Finn levitates a third time to the Cloud Kingdom, where the Ice King has thrown a party with its inhabitants. He flirts with a woman named Lauren, who seems unimpressed until he mentions that he knows Finn. After a friend interrupts the two, Ice King ends the party by freezing everybody. Finn rises above to see Marceline the Vampire Queen floating in the sky as she sings alone. Higher still, Finn encounters a family of space lards, the mother of whom spawns another child. The lards propel Finn toward Mars, where Grob Gob Glob Grod is trying to protect the planet against the same comet that summoned the spirit of Finn. Grob Gob Glob Grod sacrifices himself by colliding with the comet at full speed. The impact causes Finn's spirit to land back in his body on Earth. Meanwhile, the comet is revealed to be a spaceship crewed by Martin (of the season premiere), who prepares for a crash landing on Earth.

==Production==
"Astral Plane" is the twenty-fifth episode of the sixth season of Adventure Time. It was written and storyboarded by Jesse Moynihan and Canadian artist Jillian Tamaki. The episode is the first that Tamaki—known for her art for The New Yorker as well as her graphic novel This One Summer—wrote for Adventure Time. She later wrote "The Diary", also in the sixth season. For "Astral Plane", Maria Bamford voice acted.

Tamaki said that her entrance on the show came after the crew, familiar with her comics, asked her if she wanted to write an episode of their show. Tamaki, who also has several friends from the comics community who work as artists at Cartoon Network, described the network and the community as close. According to her, this comes from the network wanting to tap those artists "because comics is writing and drawing". However, she contrasted the way Adventure Time has storyboard artists work on the show with artists for other shows, in that the latter group just transcribe what the writers give to them. Tamaki said that her comics career prepared her for her work as a storyboard artist on the episode in terms of the amount of drawings necessary. She learned, however, that timing in animation was less flexible, and that "there are all these storyboarding rules you actually shouldn't do in comics, because a comic isn't a storyboard".

==Broadcast and reception==
"Astral Plane" originally aired on January 22, 2015, on Cartoon Network. It was watched by 1.8 million viewers, receiving a Nielsen rating of 0.5 for adults in the 18- to 49-year-old demographic. According to TV by the Numbers, it was the 38th most-watched cable television episode of its air date for this demographic.

Dara Driscoll of TV Overmind called the episode one of the six best episodes of the sixth season. She described it as putting Adventure Time all together, regardless of how silly the show gets.
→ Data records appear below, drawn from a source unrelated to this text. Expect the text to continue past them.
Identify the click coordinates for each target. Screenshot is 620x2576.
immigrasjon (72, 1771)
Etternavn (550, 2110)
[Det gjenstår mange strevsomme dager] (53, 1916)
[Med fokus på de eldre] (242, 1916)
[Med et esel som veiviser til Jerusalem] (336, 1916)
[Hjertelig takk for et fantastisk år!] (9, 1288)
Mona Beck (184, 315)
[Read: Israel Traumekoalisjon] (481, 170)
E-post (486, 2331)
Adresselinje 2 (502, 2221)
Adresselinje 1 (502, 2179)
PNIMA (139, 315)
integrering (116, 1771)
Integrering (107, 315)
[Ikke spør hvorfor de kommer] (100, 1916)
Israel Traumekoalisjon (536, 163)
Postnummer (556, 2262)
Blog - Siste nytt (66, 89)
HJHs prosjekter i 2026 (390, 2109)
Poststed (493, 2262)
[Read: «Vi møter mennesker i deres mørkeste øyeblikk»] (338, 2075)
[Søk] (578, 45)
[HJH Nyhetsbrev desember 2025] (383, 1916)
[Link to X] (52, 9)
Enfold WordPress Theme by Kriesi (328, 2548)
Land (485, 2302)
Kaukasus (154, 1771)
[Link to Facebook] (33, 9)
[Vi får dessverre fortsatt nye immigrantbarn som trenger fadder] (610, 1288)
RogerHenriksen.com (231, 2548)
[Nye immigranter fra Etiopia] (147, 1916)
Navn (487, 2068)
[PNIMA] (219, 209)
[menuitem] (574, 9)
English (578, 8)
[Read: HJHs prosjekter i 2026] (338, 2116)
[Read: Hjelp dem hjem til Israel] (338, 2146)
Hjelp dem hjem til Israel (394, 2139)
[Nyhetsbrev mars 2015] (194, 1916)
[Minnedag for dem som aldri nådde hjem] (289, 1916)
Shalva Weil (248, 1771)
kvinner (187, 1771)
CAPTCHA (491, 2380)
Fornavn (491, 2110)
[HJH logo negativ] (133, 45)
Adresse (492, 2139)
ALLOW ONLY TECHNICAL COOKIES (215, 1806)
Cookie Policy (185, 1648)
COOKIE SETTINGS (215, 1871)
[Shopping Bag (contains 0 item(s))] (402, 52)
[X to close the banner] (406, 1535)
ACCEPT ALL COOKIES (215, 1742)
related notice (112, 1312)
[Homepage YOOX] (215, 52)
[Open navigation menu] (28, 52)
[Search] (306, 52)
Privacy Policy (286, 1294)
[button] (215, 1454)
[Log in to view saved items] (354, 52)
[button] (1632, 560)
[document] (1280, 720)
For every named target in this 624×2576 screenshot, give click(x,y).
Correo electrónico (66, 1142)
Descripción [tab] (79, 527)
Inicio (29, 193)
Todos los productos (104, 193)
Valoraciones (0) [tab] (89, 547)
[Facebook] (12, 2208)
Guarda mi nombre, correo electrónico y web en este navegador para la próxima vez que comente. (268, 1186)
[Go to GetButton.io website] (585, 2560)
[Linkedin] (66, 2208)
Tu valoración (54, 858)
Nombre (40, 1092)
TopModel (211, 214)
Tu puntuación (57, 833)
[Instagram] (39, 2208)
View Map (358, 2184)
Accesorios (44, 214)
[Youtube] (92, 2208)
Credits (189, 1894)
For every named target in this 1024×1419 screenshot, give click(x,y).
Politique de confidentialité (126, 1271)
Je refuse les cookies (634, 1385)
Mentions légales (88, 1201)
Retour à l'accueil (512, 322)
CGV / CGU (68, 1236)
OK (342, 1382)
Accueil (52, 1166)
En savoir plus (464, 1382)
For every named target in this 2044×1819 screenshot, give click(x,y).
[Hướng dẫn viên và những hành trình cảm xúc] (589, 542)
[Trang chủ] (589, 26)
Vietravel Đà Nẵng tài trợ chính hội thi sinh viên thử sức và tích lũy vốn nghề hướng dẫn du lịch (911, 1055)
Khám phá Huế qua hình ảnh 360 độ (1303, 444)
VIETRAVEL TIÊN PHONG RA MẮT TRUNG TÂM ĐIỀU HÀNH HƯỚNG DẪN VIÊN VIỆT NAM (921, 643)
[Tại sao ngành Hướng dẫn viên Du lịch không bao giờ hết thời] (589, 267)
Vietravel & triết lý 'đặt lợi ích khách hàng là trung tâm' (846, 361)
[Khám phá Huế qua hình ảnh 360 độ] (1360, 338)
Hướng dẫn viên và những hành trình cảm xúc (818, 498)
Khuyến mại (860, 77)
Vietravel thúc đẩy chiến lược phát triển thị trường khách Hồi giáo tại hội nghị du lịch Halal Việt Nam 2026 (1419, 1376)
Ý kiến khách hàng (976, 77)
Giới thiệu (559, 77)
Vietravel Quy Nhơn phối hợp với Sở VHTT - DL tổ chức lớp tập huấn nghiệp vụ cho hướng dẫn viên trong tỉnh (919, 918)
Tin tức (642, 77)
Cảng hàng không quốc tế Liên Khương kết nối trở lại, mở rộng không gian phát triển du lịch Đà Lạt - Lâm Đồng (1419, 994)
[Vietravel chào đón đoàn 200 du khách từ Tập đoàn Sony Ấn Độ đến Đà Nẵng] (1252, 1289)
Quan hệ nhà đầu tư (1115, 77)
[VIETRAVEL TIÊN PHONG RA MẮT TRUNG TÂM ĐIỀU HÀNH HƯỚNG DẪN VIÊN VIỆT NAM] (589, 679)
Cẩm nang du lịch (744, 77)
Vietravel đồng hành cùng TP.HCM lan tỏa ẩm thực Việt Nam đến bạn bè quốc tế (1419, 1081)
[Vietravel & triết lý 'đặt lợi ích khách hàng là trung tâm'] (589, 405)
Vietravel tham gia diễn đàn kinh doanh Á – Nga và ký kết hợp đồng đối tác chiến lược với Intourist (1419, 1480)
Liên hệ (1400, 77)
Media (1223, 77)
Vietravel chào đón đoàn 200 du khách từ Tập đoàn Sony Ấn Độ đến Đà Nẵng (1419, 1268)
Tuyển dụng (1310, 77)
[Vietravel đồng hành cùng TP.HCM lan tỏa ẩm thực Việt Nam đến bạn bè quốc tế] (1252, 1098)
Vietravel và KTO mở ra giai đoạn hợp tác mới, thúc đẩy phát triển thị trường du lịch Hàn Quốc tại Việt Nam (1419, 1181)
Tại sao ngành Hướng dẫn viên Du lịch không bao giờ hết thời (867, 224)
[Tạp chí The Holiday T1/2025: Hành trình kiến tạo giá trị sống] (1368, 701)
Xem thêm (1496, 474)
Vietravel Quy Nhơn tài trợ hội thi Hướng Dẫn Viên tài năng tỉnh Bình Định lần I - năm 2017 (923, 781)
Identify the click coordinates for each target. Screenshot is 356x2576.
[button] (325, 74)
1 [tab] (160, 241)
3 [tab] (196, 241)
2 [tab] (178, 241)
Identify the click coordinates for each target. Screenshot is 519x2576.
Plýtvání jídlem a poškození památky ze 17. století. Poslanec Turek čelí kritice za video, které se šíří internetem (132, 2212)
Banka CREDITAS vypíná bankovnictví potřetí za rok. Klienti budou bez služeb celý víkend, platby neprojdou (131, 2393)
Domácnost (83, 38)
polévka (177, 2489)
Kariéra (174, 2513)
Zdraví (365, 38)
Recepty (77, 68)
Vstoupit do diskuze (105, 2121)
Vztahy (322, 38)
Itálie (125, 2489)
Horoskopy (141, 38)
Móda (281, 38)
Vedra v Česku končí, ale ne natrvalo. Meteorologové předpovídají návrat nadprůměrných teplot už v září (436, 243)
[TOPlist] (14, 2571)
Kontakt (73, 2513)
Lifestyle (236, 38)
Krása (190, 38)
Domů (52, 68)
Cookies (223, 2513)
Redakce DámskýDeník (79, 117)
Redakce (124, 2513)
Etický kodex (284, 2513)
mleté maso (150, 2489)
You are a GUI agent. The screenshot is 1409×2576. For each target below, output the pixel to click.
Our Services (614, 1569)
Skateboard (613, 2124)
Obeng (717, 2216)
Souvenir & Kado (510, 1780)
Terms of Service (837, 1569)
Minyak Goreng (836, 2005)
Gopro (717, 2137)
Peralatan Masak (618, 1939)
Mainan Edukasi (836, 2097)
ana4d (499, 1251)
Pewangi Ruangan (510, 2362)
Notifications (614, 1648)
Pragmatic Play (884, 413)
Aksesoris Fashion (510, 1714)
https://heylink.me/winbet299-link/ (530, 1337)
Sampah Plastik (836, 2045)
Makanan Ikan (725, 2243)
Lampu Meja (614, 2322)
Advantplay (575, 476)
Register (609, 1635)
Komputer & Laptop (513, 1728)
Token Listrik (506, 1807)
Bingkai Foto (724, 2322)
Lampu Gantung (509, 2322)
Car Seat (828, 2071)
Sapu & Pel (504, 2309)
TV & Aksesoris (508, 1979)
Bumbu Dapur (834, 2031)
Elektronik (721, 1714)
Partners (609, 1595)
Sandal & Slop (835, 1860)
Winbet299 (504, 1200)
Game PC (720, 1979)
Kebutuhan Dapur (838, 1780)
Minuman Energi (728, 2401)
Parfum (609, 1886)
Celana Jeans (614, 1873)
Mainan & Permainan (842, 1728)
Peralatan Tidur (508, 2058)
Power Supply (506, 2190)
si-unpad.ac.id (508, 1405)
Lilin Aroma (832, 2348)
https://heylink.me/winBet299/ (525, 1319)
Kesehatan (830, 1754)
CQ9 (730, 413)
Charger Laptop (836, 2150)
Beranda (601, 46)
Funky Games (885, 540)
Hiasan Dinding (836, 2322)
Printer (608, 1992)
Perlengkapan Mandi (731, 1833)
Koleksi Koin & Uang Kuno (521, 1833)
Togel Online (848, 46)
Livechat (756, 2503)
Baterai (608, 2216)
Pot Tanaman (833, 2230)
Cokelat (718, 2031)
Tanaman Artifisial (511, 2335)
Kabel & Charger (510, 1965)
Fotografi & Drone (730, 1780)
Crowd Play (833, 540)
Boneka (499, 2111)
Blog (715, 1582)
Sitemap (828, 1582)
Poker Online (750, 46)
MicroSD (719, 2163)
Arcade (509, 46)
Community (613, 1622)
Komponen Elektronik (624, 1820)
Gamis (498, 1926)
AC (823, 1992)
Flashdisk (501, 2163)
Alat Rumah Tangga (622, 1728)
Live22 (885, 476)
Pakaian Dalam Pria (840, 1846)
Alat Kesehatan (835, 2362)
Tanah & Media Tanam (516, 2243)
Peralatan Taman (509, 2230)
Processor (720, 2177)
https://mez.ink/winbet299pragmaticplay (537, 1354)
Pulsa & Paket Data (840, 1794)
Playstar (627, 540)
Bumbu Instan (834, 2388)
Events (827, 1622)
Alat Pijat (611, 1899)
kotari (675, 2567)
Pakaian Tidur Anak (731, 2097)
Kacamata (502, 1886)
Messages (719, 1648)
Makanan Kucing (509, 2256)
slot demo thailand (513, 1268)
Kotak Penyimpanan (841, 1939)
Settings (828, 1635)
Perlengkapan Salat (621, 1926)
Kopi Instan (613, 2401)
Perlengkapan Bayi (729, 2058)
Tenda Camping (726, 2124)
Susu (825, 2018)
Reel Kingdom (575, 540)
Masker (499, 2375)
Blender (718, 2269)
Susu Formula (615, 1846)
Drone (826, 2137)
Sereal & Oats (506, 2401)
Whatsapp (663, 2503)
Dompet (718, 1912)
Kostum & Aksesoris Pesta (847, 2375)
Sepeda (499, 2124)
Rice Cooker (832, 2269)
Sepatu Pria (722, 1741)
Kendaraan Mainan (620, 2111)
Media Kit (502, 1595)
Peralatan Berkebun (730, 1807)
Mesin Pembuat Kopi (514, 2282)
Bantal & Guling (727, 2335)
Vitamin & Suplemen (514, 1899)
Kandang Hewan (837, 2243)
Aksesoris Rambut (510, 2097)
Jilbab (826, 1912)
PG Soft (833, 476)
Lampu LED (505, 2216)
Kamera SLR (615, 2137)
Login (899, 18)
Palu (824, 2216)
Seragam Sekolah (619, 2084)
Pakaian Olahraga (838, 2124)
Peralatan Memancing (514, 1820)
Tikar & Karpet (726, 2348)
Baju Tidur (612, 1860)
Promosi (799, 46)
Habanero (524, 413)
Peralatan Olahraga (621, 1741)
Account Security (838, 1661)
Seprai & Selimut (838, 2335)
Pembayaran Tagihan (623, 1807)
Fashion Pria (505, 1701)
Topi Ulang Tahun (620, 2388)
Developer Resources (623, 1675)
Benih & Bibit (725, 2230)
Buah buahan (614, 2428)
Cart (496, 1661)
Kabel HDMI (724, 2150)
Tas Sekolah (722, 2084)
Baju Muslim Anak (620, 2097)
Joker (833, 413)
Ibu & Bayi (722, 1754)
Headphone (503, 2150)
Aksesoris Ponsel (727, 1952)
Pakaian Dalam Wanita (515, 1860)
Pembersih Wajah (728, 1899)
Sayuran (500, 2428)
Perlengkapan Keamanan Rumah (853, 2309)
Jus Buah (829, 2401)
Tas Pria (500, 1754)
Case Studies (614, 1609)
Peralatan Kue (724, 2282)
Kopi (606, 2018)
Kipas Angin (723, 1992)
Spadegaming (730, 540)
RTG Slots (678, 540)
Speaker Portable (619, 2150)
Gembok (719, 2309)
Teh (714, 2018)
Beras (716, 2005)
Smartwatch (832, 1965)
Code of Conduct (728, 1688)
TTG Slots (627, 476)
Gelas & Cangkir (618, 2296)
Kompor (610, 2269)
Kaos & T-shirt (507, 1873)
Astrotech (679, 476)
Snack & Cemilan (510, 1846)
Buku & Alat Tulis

Lexi Pandell of Wired called it a standout episode from the sixth season, as well as one to watch while binging the show. Oliver Sava of The A.V. Club graded it with a B+, describing its theme as "the miracle of creation and the disappointment of life". The heaviness of this theme, Sava said, is "surrounded by goofy high jinks and fantastic visuals that keep the story light and fun". He said the visuals have "an ethereal quality that is closer aligned with Tamaki's graphic sensibility", while the animation has "the detail of her comic-book art".